Since the Soviet Union collapsed, political utopia has been shuffled quietly off the agenda. The Cold War’s binary utopias have been replaced by a messy convergence on pick ‘n’ mix politics, a middle-ground of “social” enterprise, “ethical” consumption, and their foreign policy equivalent: “pro-democracy” drone strikes on picturesque little villages in the Middle East. Find your nearest non-profit cooperative bakery and the menu will offer you the chance to have your cake and eat it too.
Anybody insisting on an alternative to this social order – not some free-range bunker untainted by the system, but worldwide transformation – is inevitably dismissed as utopian. Not in the harmless, profitable, cultural sense of the term, but as a political utopian. Utopia, as we learned from the gulags, has no place in politics.
No place. That’s what it means. Any understanding of utopia – as critique, as social phenomenon, as political project – has to start with Thomas More’s foundational pun. In Greek, οὐ means “not” and τόπος means “place”, but “utopia” is ambiguous enough to hint at the term εὖ as well, meaning “good”. “Good place” and/or “not place”: More’s intention when laying out the ideal, peaceful and property-less society in 1516’s Utopia is similarly ambiguous, but later uses of the term have been less so.
Marx and Engels sought to distinguish their variant of socialism – “scientific socialism” – from the “utopian” work of their predecessors, Sebastian Saint-Simon, Charles Fourier and Robert Owen. In its utopian form, socialism sought
to discover a new and more perfect system of social order and to impose this upon society from without by propaganda and, wherever it was possible, by the example of modern experiments. [italics my own]

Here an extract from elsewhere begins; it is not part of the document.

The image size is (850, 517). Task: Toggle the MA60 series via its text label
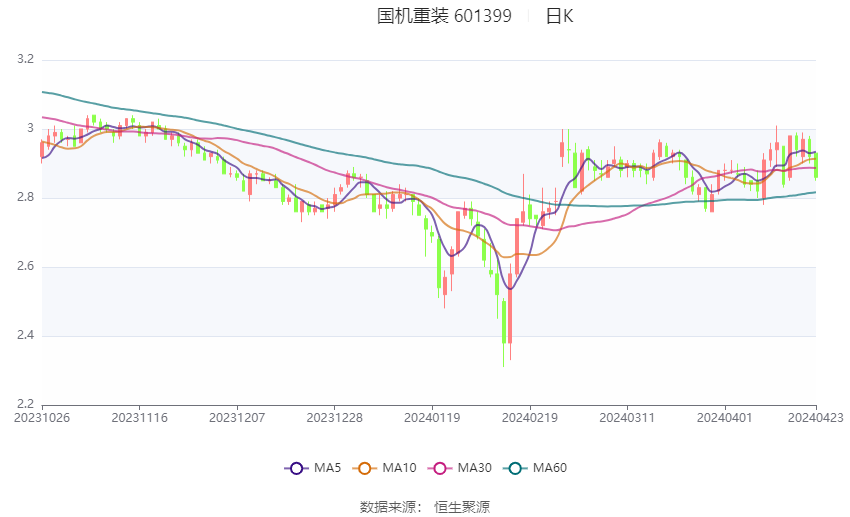[x=550, y=467]
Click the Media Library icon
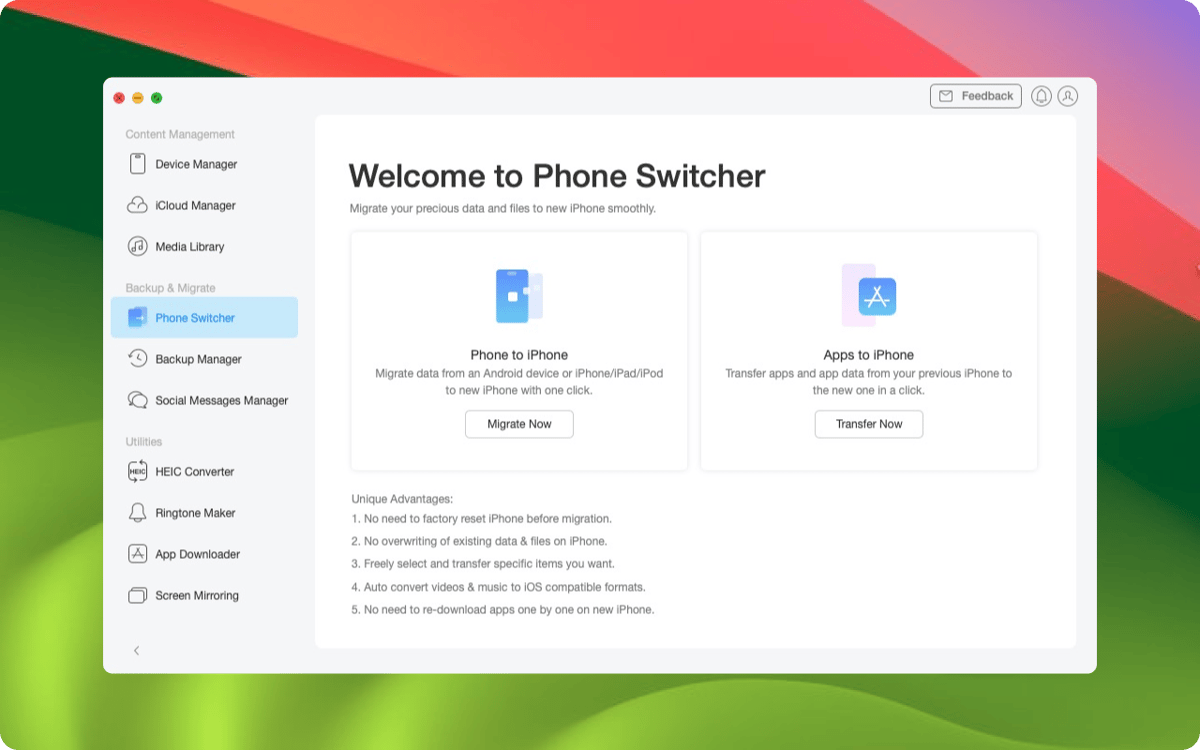Screen dimensions: 1200x750 click(x=138, y=246)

For Marx and Engels, the trouble with this was that it wasn’t rooted in the realities of “time, space, and the historical development of man [sic].” Utopian socialists placed too much faith in the abstract truth of their model future, and in their ability to persuade the world of its rightness. The “scientific” alternative was to identify real, social forces in the world as it exists, which can lead towards something better. Chief among these forces was, of course, the working class, pressed by the fatal contradictions of the capitalist system into revolutionary agitation and the construction of socialist society.
For utopian socialists, the reason the world wasn’t socialist was simply that nobody had thought of socialism yet, or hadn’t been persuasive enough in advocating it. For Marx and Engels, the world wasn’t socialist yet because capitalism and the working class had not reached the necessary stage of historical development at which the next mode of production – socialism – could supersede the existing one.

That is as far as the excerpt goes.